» **Text**
____

First Nat'l Bk. v. McBride Chevrolet

61 Citing cases

  1. Klem v. First National Bank of Chicago

    655 N.E.2d 1211 (Ill. App. Ct. 1995)   Cited 16 times
    In Klem v. First National Bank, 275 Ill. App.3d 64, 67-68, 655 N.E.2d 1211, 1213 (1995), quoting, in part, section 2 of the Act (815 ILCS 160/2 (West 1994)), the second district agreed with the analysis in First National Bank and held that "[t]he broad language of the Act [citations] bars — without express exception — actions `on or in any way related to' unwritten credit agreements," including the long-recognized common-law exceptions to the Frauds Act.

    Count I of the complaint alleged misrepresentation against defendant First Chicago Corporation; count II alleged misrepresentation against Hesterman individually; and count III alleged promissory estoppel against all defendants. The defendants filed a motion to dismiss the complaint, arguing, inter alia, that section 2 of the Act ( 815 ILCS 160/2 (West 1994)) barred any action relating to an oral promise to extend credit. Relying on the opinion of the Appellate Court, Fourth District, in First National Bank v. McBride Chevrolet, Inc. (1994), 267 Ill. App.3d 367, the trial court granted the defendant's motion and dismissed the complaint. The plaintiff timely appealed.

____

» **Dataset**
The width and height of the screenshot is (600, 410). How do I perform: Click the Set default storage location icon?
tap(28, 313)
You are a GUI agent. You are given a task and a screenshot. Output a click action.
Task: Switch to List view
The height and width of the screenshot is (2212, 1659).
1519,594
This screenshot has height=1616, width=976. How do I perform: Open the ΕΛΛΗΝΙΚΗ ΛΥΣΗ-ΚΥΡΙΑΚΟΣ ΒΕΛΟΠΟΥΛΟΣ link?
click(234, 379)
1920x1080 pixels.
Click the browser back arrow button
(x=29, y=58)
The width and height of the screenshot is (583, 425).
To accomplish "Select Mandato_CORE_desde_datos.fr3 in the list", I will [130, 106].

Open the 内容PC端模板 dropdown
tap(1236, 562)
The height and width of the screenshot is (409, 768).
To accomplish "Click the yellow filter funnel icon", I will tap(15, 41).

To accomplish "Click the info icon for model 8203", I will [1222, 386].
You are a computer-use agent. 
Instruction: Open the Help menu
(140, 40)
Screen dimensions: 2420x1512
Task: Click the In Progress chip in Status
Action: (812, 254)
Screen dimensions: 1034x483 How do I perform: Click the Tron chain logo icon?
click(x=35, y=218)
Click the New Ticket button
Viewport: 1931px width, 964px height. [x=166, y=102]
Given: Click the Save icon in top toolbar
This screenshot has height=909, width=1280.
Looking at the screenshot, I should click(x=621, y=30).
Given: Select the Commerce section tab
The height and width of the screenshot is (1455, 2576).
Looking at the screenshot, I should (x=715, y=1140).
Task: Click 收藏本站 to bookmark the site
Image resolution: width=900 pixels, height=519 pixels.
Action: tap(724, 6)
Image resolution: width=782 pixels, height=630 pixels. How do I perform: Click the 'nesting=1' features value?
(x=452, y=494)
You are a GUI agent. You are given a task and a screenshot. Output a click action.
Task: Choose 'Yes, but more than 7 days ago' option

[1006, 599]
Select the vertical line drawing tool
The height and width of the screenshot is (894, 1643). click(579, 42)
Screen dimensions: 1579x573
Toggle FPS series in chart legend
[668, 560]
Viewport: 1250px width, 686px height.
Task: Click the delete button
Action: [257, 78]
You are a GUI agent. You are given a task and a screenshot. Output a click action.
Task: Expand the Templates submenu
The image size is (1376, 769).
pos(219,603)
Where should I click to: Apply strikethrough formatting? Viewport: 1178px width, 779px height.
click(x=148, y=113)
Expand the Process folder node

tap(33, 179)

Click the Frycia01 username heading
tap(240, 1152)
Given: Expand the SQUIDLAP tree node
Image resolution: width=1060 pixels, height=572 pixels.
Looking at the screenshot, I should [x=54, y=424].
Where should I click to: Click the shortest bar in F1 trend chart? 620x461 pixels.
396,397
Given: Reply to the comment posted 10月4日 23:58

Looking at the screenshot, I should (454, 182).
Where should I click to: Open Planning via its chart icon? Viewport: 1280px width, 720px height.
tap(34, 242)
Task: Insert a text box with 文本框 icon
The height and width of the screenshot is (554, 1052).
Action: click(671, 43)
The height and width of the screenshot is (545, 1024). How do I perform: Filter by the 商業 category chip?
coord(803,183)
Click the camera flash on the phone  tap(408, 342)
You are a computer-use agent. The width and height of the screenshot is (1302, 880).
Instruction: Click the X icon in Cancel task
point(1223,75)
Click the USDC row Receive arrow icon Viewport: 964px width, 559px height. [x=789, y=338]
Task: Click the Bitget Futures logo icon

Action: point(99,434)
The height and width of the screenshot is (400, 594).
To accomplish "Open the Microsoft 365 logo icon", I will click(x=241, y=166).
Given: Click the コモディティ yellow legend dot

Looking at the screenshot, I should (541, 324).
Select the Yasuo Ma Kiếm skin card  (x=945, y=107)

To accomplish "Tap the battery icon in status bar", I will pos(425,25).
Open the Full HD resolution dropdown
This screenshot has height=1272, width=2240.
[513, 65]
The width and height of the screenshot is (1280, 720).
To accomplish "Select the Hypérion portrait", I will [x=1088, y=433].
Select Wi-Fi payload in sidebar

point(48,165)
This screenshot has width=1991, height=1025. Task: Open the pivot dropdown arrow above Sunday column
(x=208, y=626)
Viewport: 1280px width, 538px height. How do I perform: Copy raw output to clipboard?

____

» **Task description**
Extend the text on cases citing First National Bank v. McBride Chevrolet, starting right after its last sentence.

» **Solved problem**
  2. Hubbard Street Lofts LLC v. Inland Bank

    2011 Ill. App. 102640 (Ill. App. Ct. 2011)   Cited 9 times
    Affirming dismissal in favor of bank and finding no ambiguity where 365/360 method was stated in payment paragraph of note and “per annum” was stated in interest paragraph of note

    The trial court reasoned that the Credit Agreements Act was designed to protect against actions where plaintiffs contend that they had an oral agreement with the defendant, and that the memorialization of the contract does not reflect what they agreed to. Thus, the trial court found Hubbard Street Lofts' second, fifth and sixth counts in the complaint were the prototype of claims that are barred by the Credit Agreements Act. ¶ 24 Inland Bank cites First National Bank in Staunton v. McBride Chevrolet, Inc., 267 Ill.App.3d 367, 373, 204 Ill.Dec. 676, 642 N.E.2d 138, 142 (1994), which states that “[t]here is no justifiable reliance on an oral credit agreement as a matter of law in Illinois.” In McBride, a bank officer promised orally to hold a check that caused an overdraft in a corporation's account until the Monday after a weekend; however, the bank officer in fact did not hold the check and the corporation suffered losses.

  3. Bank One v. Roscetti

    309 Ill. App. 3d 1048 (Ill. App. Ct. 2000)   Cited 68 times
    Holding that personal guaranty of floor plan financing agreement is a credit agreement under the ICAA, and any alleged oral promise to not enforce or to modify the terms is barred by the ICAA

    To date, six Illinois cases have construed the Act. InFirst National Bank v. McBride Chevrolet, Inc., 267 Ill. App.3d 367, 642 N.E.2d 138 (1994), a lender foreclosed upon certain mortgages and guaranties. The defendants raised various affirmative defenses and counterclaims, all predicated upon an oral promise by the bank's officer to hold an overdraft check until sufficient funds could be deposited.

  4. McAloon v. Northwest Bancorp, Inc.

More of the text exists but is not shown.